Publicado em

A Instrução Normativa RFB nº 1.810, de 13 de junho, trouxe alterações significativas na compensação de tributos administrados pela Receita Federal, sobretudo no caso das contribuições sociais e previdenciárias das empresas incidentes sobre a folha de salários. A norma prevê que o contribuinte que utilizar o eSocial para apurar suas contribuições sociais devidas e que possua crédito de natureza previdenciária e fazendária poderá compensá-lo com débitos passíveis de restituição ou de ressarcimento, por meio de PER/Dcomp.

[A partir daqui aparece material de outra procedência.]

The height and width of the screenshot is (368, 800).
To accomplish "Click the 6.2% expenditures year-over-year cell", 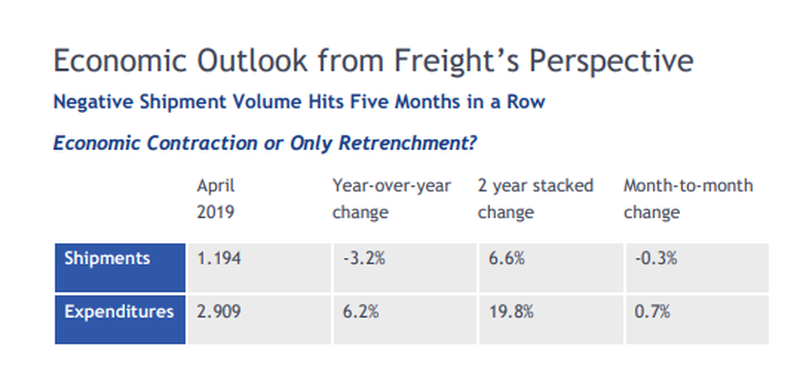I will coord(405,320).
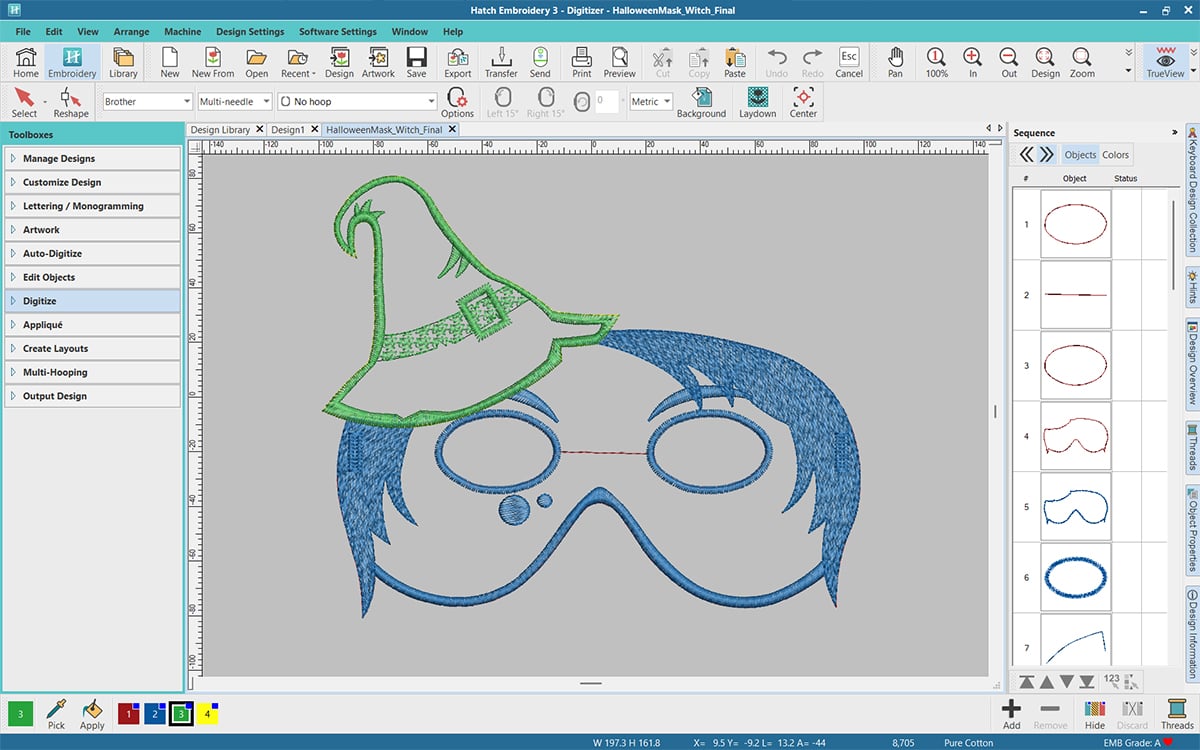
Task: Switch Sequence panel to Colors view
Action: [1116, 155]
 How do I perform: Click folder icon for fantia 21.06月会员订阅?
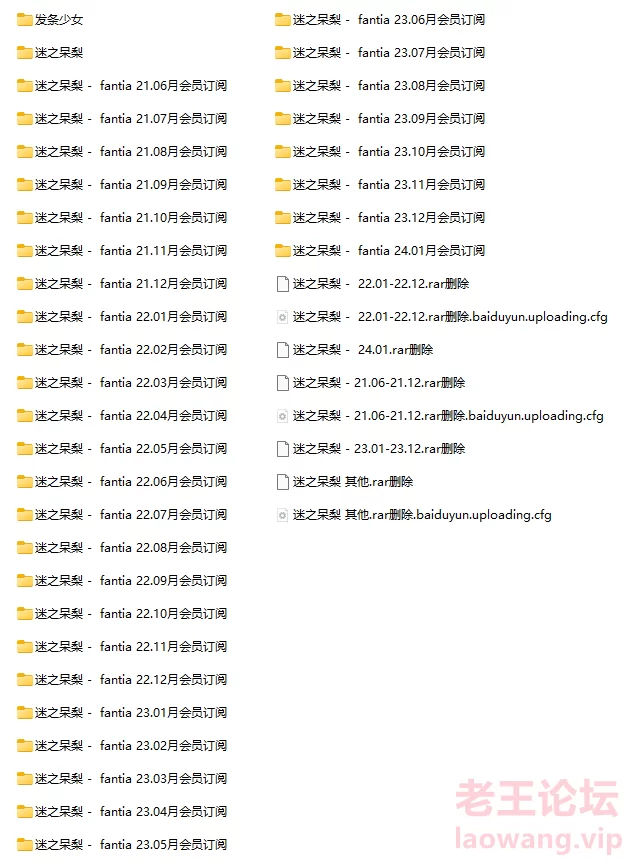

Além disso, os créditos previdenciários e fazendários podem ser compensados com as contribuições sociais destinadas a outras entidades e fundos, também por meio do e-Social.

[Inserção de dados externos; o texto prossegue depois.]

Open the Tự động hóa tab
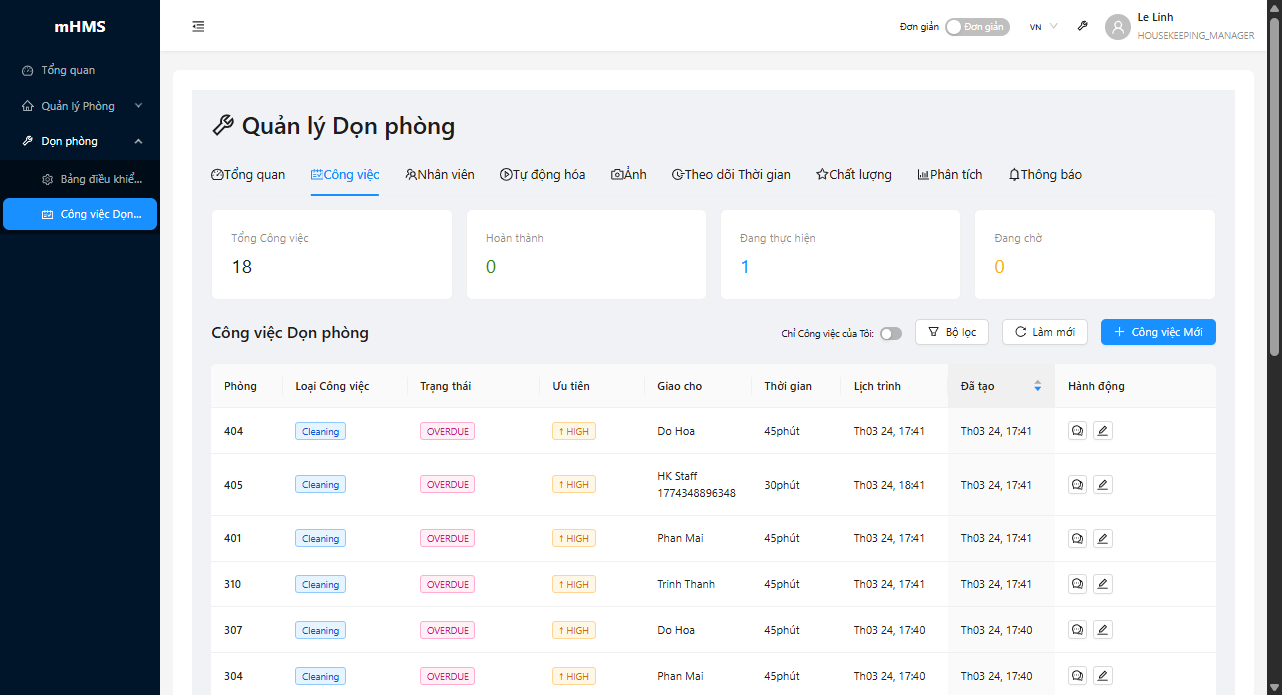This screenshot has height=695, width=1282. coord(542,175)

Os procedimentos antes ressalvados pela norma fiscal passam a ser permitidos com as alterações trazidas pela Lei nº 11.457/2007 (artigo 26-A) e pela Lei nº 13.670/18, mas ainda com limitações. Como exemplo, não se admite a compensação cruzada de: débitos das contribuições previdenciárias apurados em período anterior à utilização do eSocial, ou posteriormente ao e-Social com créditos de outros tributos referentes ao período de apuração anterior; e débitos de demais tributos com crédito de contribuição previdenciária de período anterior ao eSocial.

Assim, no caso do contribuinte que não utiliza o e-Social para apurar as suas contribuições sociais e previdenciárias, o procedimento permanece inalterado. Estão mantidas as compensações realizadas por meio de GFIP com as mesmas restrições anteriores à nova redação.

Em relação a créditos previdenciários reconhecidos por sentença judicial transitada em julgado, é preciso que antes ocorra a retificação das obrigações acessórias GFIP da época do pagamento indevido. Do contrário, a empresa está sujeita a multa e pode até não ter a homologação compensada.

Com essas modificações abre-se um novo horizonte para os contribuintes realizarem os seus créditos previdenciários, antes represados pela falta de instrumentos ou de ferramentas que possibilitassem o cruzamento dessas informações. Entretanto, o procedimento também exige maior rigor na demonstração e nos controles por parte dos gestores, a fim de evitar autuações do Fisco ou desembolsos desnecessários de caixa.